- _ACTIVITY_:
Find and copy each line of the data that includes "pixels".

[Saved entries]

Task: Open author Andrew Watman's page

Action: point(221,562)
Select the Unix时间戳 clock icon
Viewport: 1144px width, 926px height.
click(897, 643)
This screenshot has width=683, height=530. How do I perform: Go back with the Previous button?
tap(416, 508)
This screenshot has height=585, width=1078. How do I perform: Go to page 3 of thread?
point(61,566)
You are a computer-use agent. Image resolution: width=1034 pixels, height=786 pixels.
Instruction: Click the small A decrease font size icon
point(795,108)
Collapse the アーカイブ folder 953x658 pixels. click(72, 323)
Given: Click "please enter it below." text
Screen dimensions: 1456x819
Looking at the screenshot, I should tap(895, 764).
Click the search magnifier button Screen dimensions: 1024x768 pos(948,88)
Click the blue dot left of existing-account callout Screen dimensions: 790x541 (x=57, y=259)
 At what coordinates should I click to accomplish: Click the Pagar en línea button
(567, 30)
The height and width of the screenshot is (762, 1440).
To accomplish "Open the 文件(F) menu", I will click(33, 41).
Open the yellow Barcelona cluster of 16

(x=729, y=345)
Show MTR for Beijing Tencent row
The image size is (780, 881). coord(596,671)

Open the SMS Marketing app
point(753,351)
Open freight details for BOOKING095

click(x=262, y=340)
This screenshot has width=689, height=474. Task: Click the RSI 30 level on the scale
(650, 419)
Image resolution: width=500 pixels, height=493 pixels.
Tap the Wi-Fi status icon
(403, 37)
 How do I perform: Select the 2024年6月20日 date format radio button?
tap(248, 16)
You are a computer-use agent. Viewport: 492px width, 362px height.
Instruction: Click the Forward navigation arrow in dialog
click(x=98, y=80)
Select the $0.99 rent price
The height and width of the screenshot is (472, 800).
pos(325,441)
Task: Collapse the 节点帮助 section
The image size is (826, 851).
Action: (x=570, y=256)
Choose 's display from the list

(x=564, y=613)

- _RESPONSE_:
You are a computer-use agent. Image resolution: width=1034 pixels, height=786 pixels.
Collapse the アーカイブ folder 953x658 pixels. click(72, 323)
Image resolution: width=500 pixels, height=493 pixels.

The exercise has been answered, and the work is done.